Он подошел к ограде и оценил взглядом расстояние.
— Не близко. И ты пыталась это сделать сама?
Я кивнула:
— У меня слабый инстинкт самосохранения и отвратительный глазомер.
— Ладно, я сделаю это, — сказал Бен, — но ты должна мне кое-что пообещать.
— Что именно?
— Если я упаду и что-нибудь себе сломаю, то дай слово, что не позволишь врачам позвонить по номеру, забитому в моей мобиле для экстренных случаев.
— Почему? — улыбнулась я.
— Потому что это номер моей мамы, а я продинамил ее сегодня, чтобы встретиться с тобой.

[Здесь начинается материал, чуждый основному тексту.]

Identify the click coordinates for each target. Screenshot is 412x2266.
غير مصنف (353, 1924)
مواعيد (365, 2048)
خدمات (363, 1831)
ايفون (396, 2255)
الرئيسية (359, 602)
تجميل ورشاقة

— Ты продинамил свою маму ради меня?
— Видишь? В этом свете ты тоже будешь выглядеть перед ней не очень. Так что? Договорились?
— Договорились, — уверенно кивнула я и протянула ему руку для рукопожатия.
Бен торжественно пожал ее, глядя мне в глаза, а потом на его лицо снова вернулась улыбка.
— Ну что, поехали?! — воскликнул он, с легкостью забрался на ограду, ухватился за перила веранды и перекинул через них ногу. — Готово! Теперь что?
Мне не по себе было озвучивать следующую часть своего плана. Ведь я совсем не подумала о том, как он будет пролезать через отверстие для собаки.
— О… ну… эм… я собиралась… я собиралась влезть в дом через отверстие в двери, — наконец сказала я.
Бен бросил взгляд в сторону и вниз. Наблюдая за выражением его лица, я поняла, что отверстие меньше, чем мне казалось.
— Через отверстие для собаки?
— Да. Прости! Наверное, стоило тебе сказать об этом сразу.
— Я не протиснусь, не.
— Ну… Ты можешь помочь мне забраться туда, — предложила я.
— Угу. Или я могу спрыгнуть, после чего мы позвоним твоей подруге Анне.
— О! Точно. — А я и забыла об этом варианте.
— Ладно. Раз уж я тут, то можно хотя бы попробовать. Подожди.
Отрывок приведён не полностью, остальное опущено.